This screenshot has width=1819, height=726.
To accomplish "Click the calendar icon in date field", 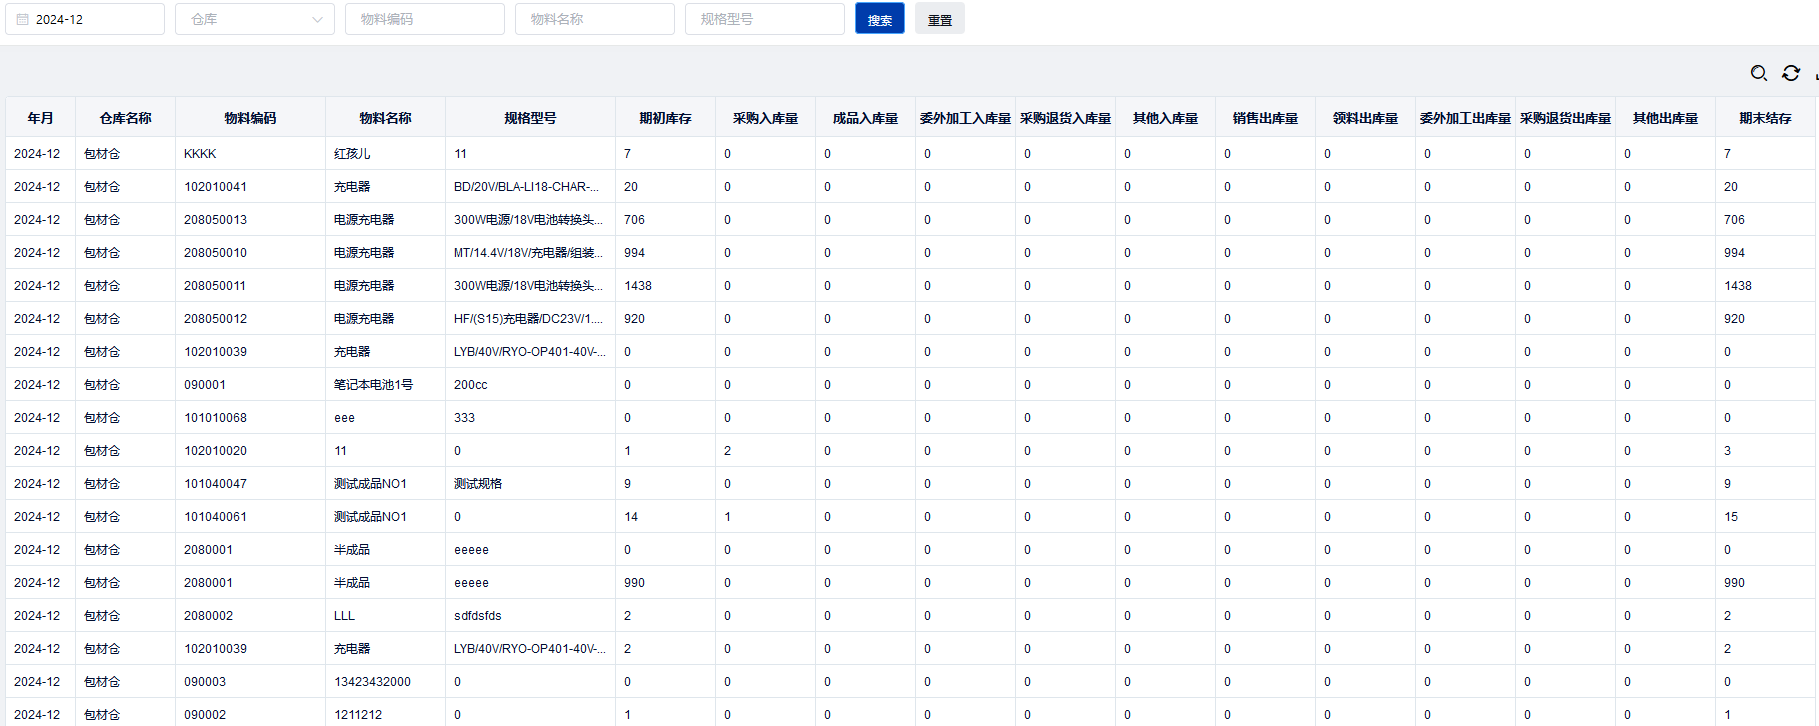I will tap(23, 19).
+---+
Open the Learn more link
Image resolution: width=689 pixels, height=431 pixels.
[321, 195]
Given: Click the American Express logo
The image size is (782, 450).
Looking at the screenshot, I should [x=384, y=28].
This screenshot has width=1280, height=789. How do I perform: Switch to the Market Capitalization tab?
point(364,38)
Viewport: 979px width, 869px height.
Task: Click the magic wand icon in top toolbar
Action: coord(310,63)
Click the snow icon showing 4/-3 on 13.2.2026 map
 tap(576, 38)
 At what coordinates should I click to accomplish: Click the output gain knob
+---+
Begin at the line above that has "This screenshot has width=1280, height=789." and stop after the line that has "At what coordinates", copying each line exactly and adding nothing else.

= Problem solution =
This screenshot has width=1280, height=789. How do I perform: Switch to the Market Capitalization tab?
point(364,38)
Viewport: 979px width, 869px height.
Task: Click the magic wand icon in top toolbar
Action: coord(310,63)
Click the snow icon showing 4/-3 on 13.2.2026 map
 tap(576, 38)
 At what coordinates should I click to accomplish: Click the output gain knob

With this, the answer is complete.